Input rows:
· · ·
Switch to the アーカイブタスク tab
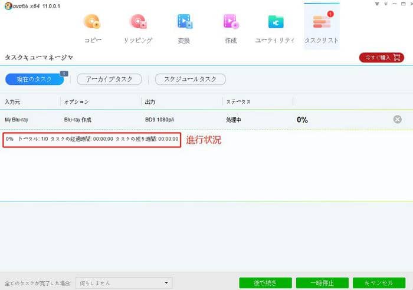The height and width of the screenshot is (290, 413). coord(109,79)
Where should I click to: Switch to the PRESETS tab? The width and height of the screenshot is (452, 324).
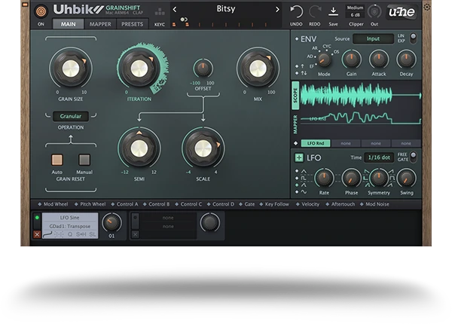(x=133, y=24)
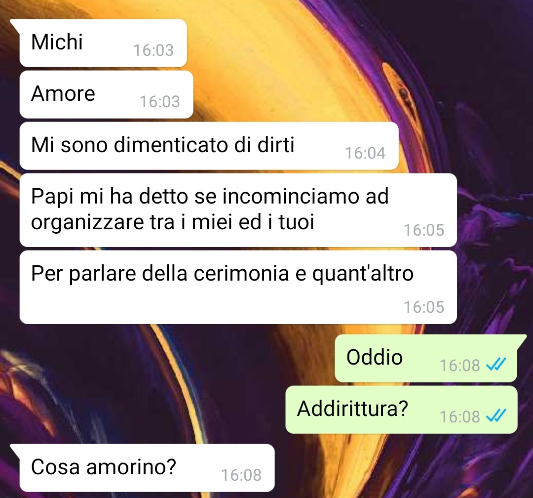This screenshot has width=533, height=498.
Task: Select the Michi message bubble
Action: point(103,43)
· · ·
What is needed: Copy out the lines above word for word, leaving out the pictures.

Complete output:
Switch to the アーカイブタスク tab
The height and width of the screenshot is (290, 413). coord(109,79)
Where should I click to: Switch to the PRESETS tab? The width and height of the screenshot is (452, 324).
(x=133, y=24)
This screenshot has width=533, height=498.
Task: Select the Michi message bubble
Action: point(103,43)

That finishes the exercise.